[SOLVED] ZFS Raid 10 with 4 SSD and cache...SLOW.

GarrettB

Well-Known Member
Jun 4, 2018
105
15
58
I had a Raid 10 ZFS pool over 4 HDD with a SSD cache, and I thought "I wish I had known about ZFS sooner".

So I put together a Raid 10 ZFS pool over 4 SSD (and later added a SSD cache), and am thinking to myself, what did I miss?

upload_2018-12-30_23-38-16.png

I have compression on. These numbers are worse than the 7200RPMs!
HP SSD S700 500GB drives x 4.

I created the first mirror, and then added the second mirror.

Individually (before using them in the pool) I have seen from one SSD to another read/write speeds around 90MB/s.

I created a mdadm Raid0 across partitions from two different SSDs and was very pleased with the speed. (I understand the risk of Raid0). I thought Raid10 on ZFS would accomodate a simliar experience.

For root I have a Crucial 240GB SSD partitioned, and it shows:
upload_2018-12-30_23-48-13.png

For comparison (I think I ran it right) the zpool:
upload_2018-12-30_23-48-38.png


What can I check? I am so ignorant on this.
PS: I also picked up a LSI MegaRAID SAS card but I haven't tried it out yet.
 
What SDD model do you use as a cache?

A 40GB partition on the Crucial root drive, but it didn't really change the performance numbers. I think it's a MX200.

I don't understand something about ZFS. Alone, I had the entire data on my just one HP SSD and of course the IO was bottlenecked. But it was faster than with 4 on ZFS. This part I don't get.

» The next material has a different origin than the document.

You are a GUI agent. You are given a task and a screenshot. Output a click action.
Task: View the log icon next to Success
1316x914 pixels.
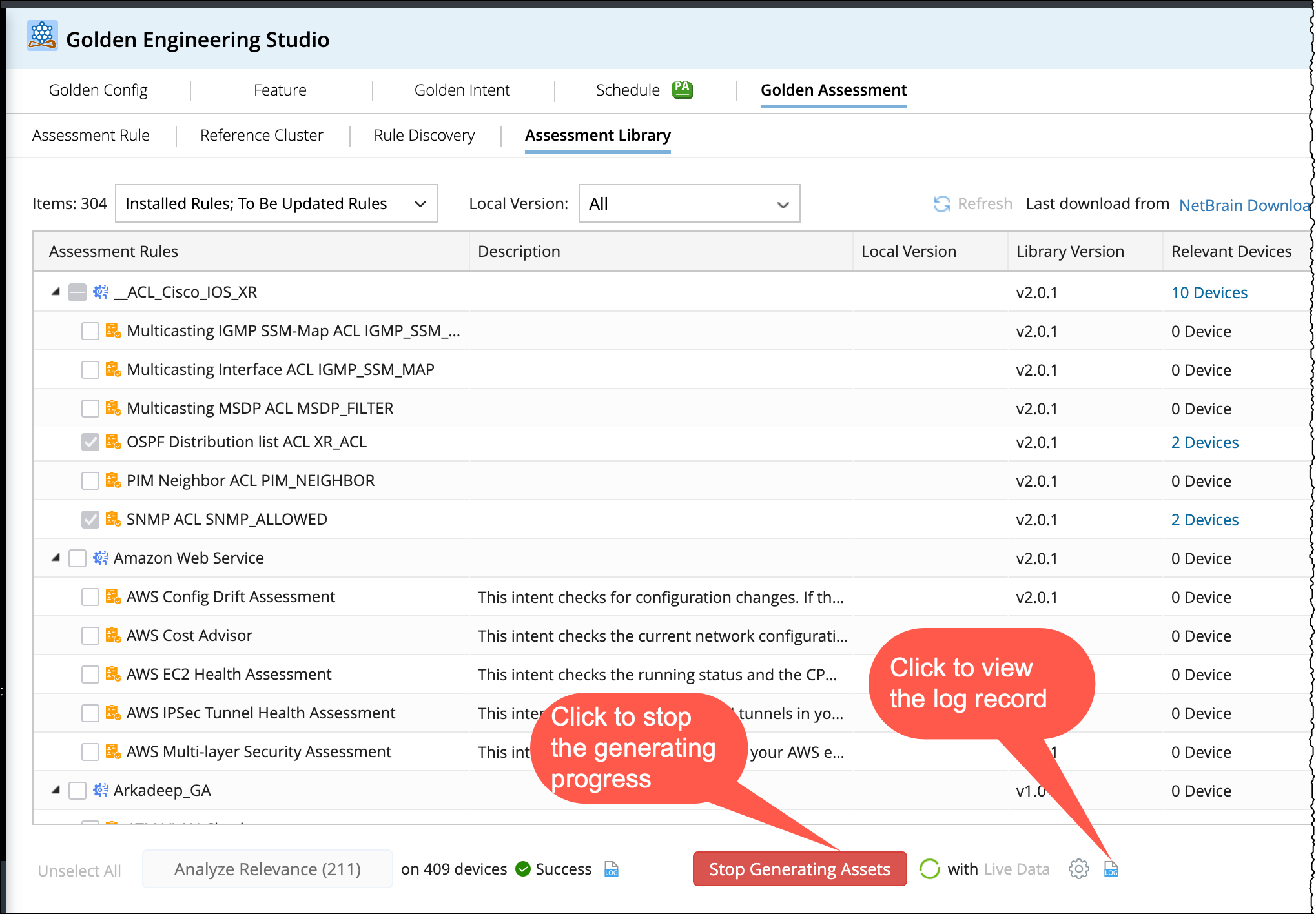tap(611, 869)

Raid 0 mdadm was noticeably faster, and I had it across two 50GB partitions from different drives. I thought that if I threw in a mirror of the same it would be like Raid 10 on ZFS plus I could replace a drive, etc and all the good things.

I know these are relatively low performing drives compared to what's out there, but I thought there wouldn't be anything on ZFS that would make it worse, relatively speaking when compared to itself in different setups.

Is that thinking correct, or does ZFS introduce something different than mdadm?
 
I think I might have just started to understand my problematic thinking.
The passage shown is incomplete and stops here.